Question

compare ( g(x) = -1.5x^2 - 4.5x + 10 ) to ( f ), shown in the graph. which function has a greater maximum value?

choose the correct answer below.

a. ( g(x) ). the ( y )-coordinate of the vertex of ( g(x) ) is greater than the ( y )-coordinate of the vertex of ( f(x) ).

b. ( g(x) ). the ( x )-coordinate of the vertex of ( g(x) ) is greater than the ( x )-coordinate of the vertex of ( f(x) ).

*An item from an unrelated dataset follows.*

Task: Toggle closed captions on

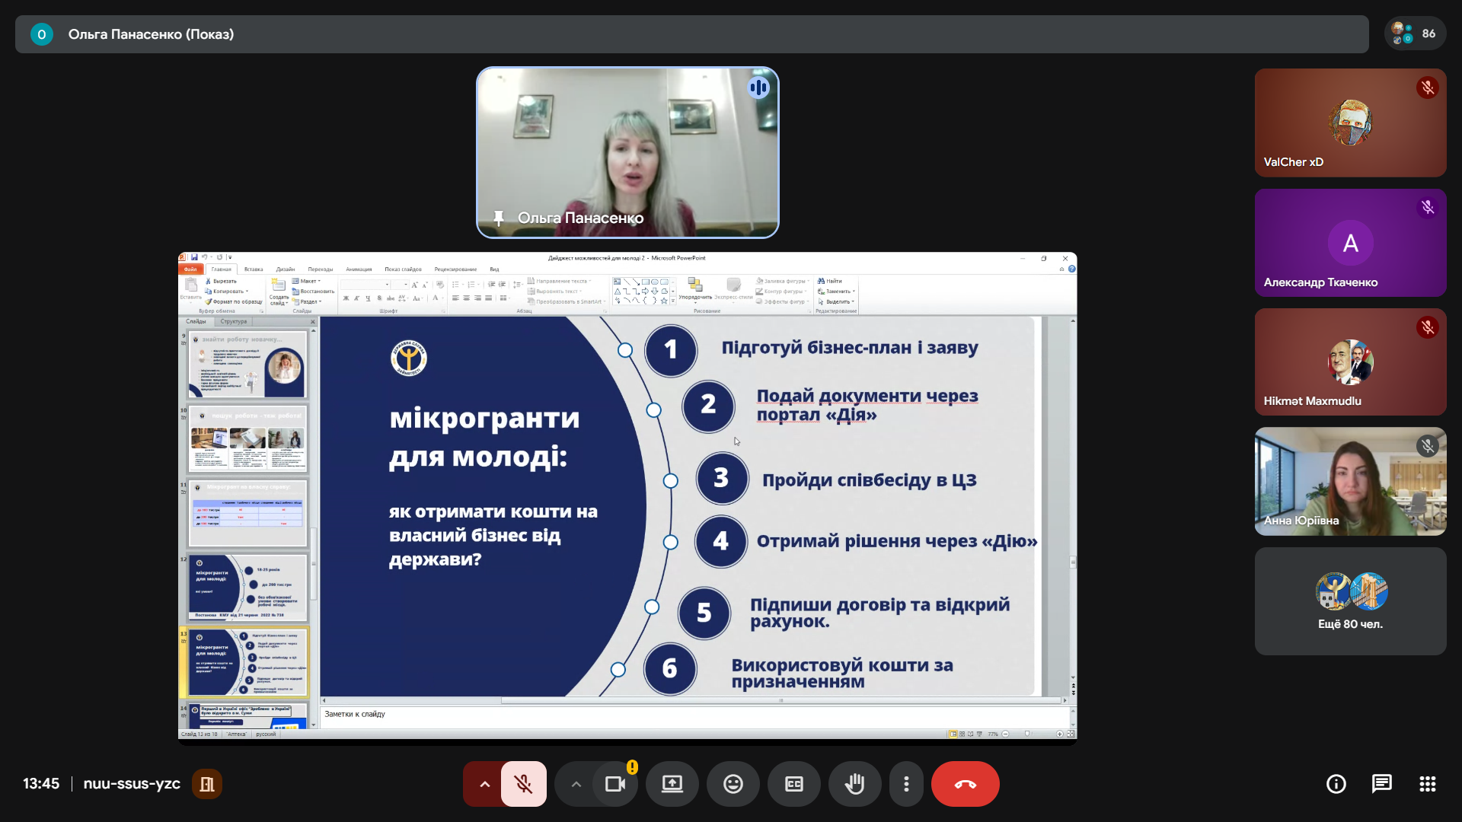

c. ( f(x) ). the ( y )-coordinate of the vertex of ( f(x) ) is greater than the ( y )-coordinate of the vertex of ( g(x) ).

Explanation:

Step1: Find vertex x of g(x)

For quadratic $ax^2+bx+c$, $x=-\frac{b}{2a}$
$x=-\frac{-4.5}{2(-1.5)} = -1.5$

Step2: Calculate g(x) vertex y-value

Substitute $x=-1.5$ into $g(x)$:
$g(-1.5)=-1.5(-1.5)^2 -4.5(-1.5)+10$
$g(-1.5)=-1.5(2.25)+6.75+10$
$g(-1.5)=-3.375+6.75+10=13.375$

Step3: Identify f(x) vertex y-value

From graph, vertex of f(x) is at $y=16$

Step4: Compare maximum values

$16 > 13.375$, so f(x) has greater maximum.

Answer:

C. f(x); The y-coordinate of the vertex of f(x) is greater than the y-coordinate of the vertex of g(x).